C编程传递字符功能

Question

 #include <stdio.h>
 #include <string.h>
 #define SIZE 200

 void check(char str[]);

 void check(char str[]){
        /* checking if the characters entered are digits */
        int i;
        int j=0;
        char tel[10];

        for(i = 0; str[i] != '\0'; i++){
            if(str[i] >= '0' && str[i] <= '9'){
                tel[j++] = str[i];
            }
        }
        tel[j] = '\0';

    /* checking if length of zip code  is less than 5 digits */
    if(strlen(tel) < 5)
            printf("Not enough digits on input!");


    /* if length of zip code is 5 digits */
    else if (strlen(tel) == 5){
        printf("\nProgram Output: ");
        printf("(");

        /* formating zip code with parenthesis around zip */
        for(i = 0; tel[i] != '\0' && i < 5; i++){
            printf("%c", tel[i]);
        }
        printf(")");
    };
}

int main(){

    /* variable declaration */
    char str[SIZE];

    printf("Enter a zip code: ");
    scanf("%s", str);

    check(str);

    return 0;
}

I am writing a simple C code that validates a 5 character zip code string from the user. If less than 5 characters, program outputs error message. If exactly 5 characters, places parenthesis around zip code.

When I test my code, only my error message works. My 'else if' parameter isn't being executed when I input 5 characters. Is it the way I'm passing the char input to my function?

Answer 1

looks like your input contains characters and characters are not taken care in your code.

1234a
output: Enter a zip code: Not enough digits on input!

12345
output:Program Output: (12345)

Take a look at your for loop inside check function

Answer 2

您的问题是您可能没有传递5个数字，请执行以下操作，添加其他对象以调试else printf ("%s %d", tel, strlen (tel));

Answer 3

So please try to use GCC compiler if not ! The other case of error will be wrong input! Program is working fine according to your expectation !

Answer 4

When I test my code, only my error message works. My 'else if' parameter isn't being executed when I input 5 characters. Is it the way I'm passing the char input to my function?
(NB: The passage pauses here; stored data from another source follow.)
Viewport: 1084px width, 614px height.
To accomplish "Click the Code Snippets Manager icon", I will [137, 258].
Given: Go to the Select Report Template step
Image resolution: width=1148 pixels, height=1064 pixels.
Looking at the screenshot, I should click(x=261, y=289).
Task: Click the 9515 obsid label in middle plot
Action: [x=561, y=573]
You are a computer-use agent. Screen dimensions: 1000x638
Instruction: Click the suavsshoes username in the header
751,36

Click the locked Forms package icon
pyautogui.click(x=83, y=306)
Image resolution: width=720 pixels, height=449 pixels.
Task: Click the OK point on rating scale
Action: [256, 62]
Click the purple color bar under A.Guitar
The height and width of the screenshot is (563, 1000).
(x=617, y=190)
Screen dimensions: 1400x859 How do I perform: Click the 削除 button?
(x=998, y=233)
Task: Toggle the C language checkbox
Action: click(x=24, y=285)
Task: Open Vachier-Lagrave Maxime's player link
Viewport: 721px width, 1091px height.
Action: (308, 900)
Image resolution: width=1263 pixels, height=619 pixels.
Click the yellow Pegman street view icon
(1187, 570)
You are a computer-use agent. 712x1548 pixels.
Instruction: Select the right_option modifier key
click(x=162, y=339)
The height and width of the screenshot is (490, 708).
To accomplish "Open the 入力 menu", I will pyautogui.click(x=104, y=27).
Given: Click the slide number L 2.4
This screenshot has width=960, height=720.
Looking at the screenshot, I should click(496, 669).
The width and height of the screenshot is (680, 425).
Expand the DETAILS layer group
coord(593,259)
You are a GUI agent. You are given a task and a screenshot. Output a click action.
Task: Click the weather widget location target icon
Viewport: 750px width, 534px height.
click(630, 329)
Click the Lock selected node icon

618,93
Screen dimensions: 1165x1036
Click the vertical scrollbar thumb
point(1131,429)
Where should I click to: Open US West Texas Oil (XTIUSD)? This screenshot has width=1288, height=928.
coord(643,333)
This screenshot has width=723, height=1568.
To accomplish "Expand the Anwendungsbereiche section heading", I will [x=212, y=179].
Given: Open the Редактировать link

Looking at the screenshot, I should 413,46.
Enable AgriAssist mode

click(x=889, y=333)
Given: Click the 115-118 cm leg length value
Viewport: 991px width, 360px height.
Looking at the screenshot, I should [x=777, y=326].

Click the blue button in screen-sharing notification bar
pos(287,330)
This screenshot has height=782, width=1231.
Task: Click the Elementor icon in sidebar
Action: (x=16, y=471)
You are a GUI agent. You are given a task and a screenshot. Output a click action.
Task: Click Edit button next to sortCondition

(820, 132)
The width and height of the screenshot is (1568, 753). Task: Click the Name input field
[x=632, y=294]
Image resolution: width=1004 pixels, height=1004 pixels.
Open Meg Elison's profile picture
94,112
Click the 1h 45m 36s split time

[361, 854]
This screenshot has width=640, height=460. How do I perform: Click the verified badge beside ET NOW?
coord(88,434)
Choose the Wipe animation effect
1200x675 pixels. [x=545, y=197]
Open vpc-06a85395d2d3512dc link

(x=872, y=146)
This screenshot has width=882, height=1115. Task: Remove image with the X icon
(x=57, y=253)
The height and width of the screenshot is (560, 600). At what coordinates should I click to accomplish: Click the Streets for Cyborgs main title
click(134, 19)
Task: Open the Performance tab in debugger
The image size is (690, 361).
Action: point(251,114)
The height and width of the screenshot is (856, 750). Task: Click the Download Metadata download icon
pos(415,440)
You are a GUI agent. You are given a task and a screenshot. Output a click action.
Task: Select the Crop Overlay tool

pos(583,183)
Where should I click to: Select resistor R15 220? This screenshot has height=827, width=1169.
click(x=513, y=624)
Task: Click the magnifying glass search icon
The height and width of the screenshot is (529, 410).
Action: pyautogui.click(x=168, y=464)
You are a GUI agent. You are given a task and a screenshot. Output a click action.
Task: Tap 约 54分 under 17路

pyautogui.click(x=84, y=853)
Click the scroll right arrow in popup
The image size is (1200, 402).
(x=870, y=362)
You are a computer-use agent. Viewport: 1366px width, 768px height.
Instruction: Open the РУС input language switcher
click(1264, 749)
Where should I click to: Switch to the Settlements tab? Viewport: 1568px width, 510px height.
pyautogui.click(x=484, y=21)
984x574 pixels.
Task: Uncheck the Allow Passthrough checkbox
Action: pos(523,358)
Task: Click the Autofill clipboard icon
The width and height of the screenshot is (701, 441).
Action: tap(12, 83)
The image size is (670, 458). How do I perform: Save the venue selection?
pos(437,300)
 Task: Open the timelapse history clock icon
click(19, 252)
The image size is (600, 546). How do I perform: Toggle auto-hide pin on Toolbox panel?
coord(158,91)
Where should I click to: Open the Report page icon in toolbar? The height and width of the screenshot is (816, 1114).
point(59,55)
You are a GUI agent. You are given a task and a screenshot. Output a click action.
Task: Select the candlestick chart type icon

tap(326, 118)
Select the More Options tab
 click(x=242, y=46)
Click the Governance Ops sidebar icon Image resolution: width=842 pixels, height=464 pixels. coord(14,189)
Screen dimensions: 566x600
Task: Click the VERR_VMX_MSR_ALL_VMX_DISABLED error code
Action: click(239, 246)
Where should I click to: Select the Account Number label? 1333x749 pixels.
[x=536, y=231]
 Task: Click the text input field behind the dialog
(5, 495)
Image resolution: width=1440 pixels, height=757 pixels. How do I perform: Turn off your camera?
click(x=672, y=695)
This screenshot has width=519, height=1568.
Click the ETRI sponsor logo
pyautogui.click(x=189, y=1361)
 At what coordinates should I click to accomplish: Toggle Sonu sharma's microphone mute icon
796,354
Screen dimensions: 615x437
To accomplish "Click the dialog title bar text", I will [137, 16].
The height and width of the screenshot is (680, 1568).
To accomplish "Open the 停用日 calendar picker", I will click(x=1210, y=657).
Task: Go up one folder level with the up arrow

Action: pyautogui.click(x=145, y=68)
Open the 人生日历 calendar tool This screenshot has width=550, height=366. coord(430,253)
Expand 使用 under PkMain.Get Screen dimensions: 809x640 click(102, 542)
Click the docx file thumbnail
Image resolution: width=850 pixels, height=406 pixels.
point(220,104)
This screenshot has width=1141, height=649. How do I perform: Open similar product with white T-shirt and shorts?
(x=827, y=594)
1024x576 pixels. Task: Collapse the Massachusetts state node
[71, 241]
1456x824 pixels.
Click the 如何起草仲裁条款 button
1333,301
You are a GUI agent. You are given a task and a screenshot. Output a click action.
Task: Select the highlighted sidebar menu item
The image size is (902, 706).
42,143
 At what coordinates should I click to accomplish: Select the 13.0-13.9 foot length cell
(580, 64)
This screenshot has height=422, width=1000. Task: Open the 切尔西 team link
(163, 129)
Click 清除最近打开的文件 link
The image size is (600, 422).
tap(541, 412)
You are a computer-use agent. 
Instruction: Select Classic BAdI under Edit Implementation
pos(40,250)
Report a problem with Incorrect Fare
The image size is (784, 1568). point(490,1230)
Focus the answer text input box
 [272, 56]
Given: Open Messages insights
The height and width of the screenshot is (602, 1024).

No. It's because you are using buffered output. printf stores its output in an internal buffer until either the buffer is full or it has to print a new line \\n . Your program is exiting before printf has a chance to flush the buffer to the output. You need to terminate your final printf with a \\n .

printf(")\n");

You do want a new line there, anyway, otherwise, if it did print, the next shell prompt will be on the same line.